**ОТРЫВОК:**
Рекомендую Т. Толстая "Кысь".

Когда появился этот роман, хотелось прочитать, но не успела до того момента, когда на афишах с его названием появились представители поп-культуры. Опозорили пост апокалипсис.

P.S.: Рядом с Мисима в день переворота оказались еще те самураи - нормально, с первого раза, даже голову ему отрубить не смогли.

Отредактировано Savana (2013-09-27 08:59:53)

26

lime написал(а):

Скучаю по черному баламуту - такого, к сожалению, больше не попадалось.

Можно поробовать серию про "Ведьмака" Анджея Сапковского.

— Кажется, правила приличия запрещают здесь произносить заклинания. Так, может, безопасней было бы вместо иллюзии икры наколдовать только её вкус? Ведь ты смогла бы…
— Конечно. — Филиппа Эйльхарт взглянула на него сквозь хрусталь фужера. — Конструкция такого заклинания проще устройства цепа. Но получив только ощущение вкуса, мы потеряли бы удовольствие, которое доставляет действие. Процесс, сопровождающие его ритуальные движения, жесты… Сопутствующая этому процессу беседа, контакт глаз… Я потешу тебя шутливым сравнением, хочешь?
— Слушаю и тешусь авансом.
— Ощущение оргазма я тоже могла бы наколдовать

Отредактировано Так (2013-09-30 10:00:43)

27

Так написал(а):

Можно поробовать серию про "Ведьмака" Анджея Сапковского.

Попробую. Кысь тоже заинтересовал описанием. А пока Храм читаю.

28

lime написал(а):
Так написал(а):

Можно поробовать серию про "Ведьмака" Анджея Сапковского.

Попробую. Кысь тоже заинтересовал описанием. А пока Храм читаю.

"Ведьмак" Сапковского - это целый цикл. Если понравится, будет много чтива на ближайшее время - все книги цикла хороши.

«Последнее желание»
«Меч Предназначения»
«Кровь эльфов»
«Час Презрения»
«Крещение огнём»
«Башня Ласточки»
«Владычица Озера»

**ПИСЬМЕННОЕ ЗАДАНИЕ:** Выведите без изменений часть отрывка выше от слов «Рекомендую Т. Толстая» до слов «Опозорили пост апокалипсис.».

**ФРАГМЕНТЫ ЗАПИСЕЙ:**
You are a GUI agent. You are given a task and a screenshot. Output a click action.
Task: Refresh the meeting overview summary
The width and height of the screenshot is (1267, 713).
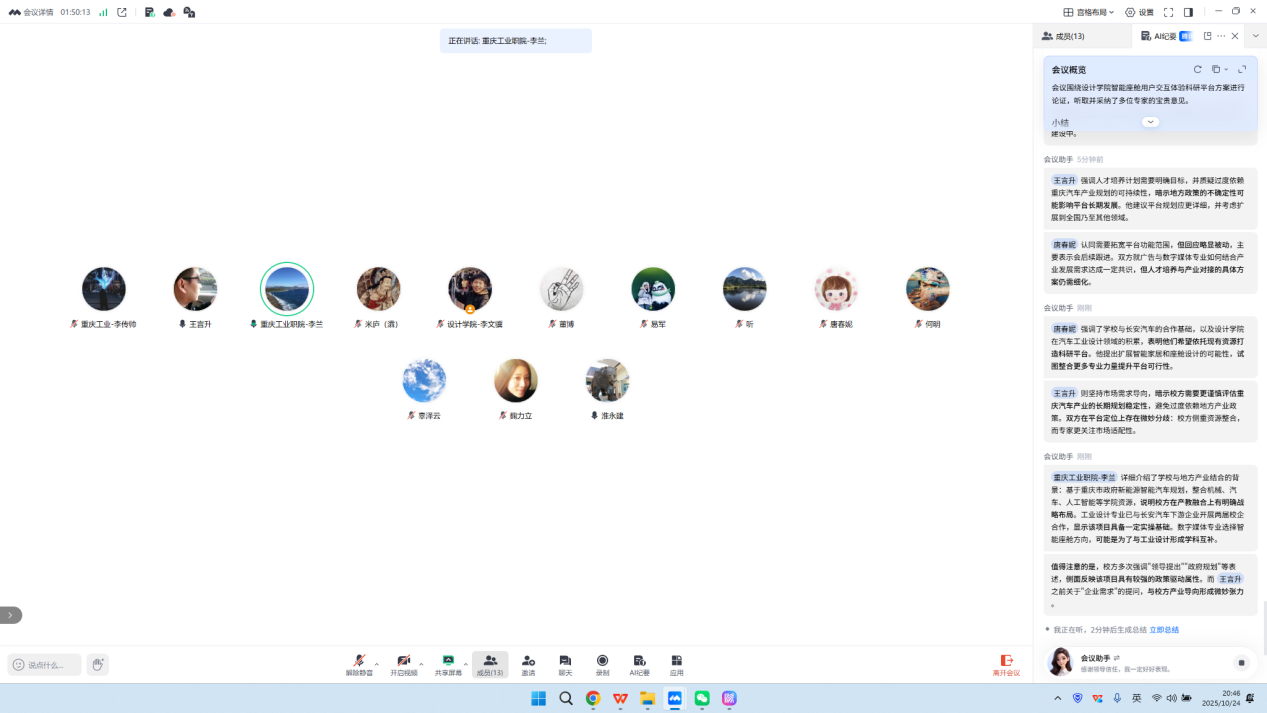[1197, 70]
---
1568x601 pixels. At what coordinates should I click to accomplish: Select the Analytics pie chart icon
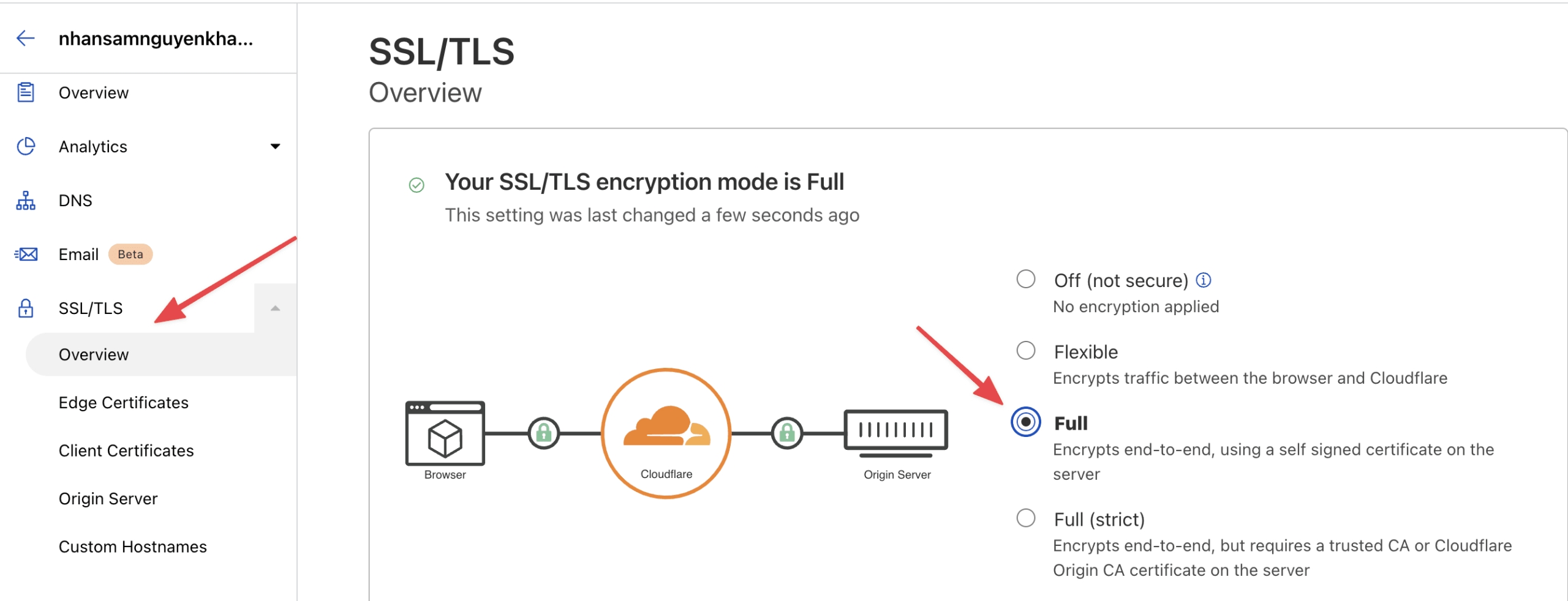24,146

**ВЫПОЛНЕННОЕ ЗАДАНИЕ:**
Рекомендую Т. Толстая "Кысь".

Когда появился этот роман, хотелось прочитать, но не успела до того момента, когда на афишах с его названием появились представители поп-культуры. Опозорили пост апокалипсис.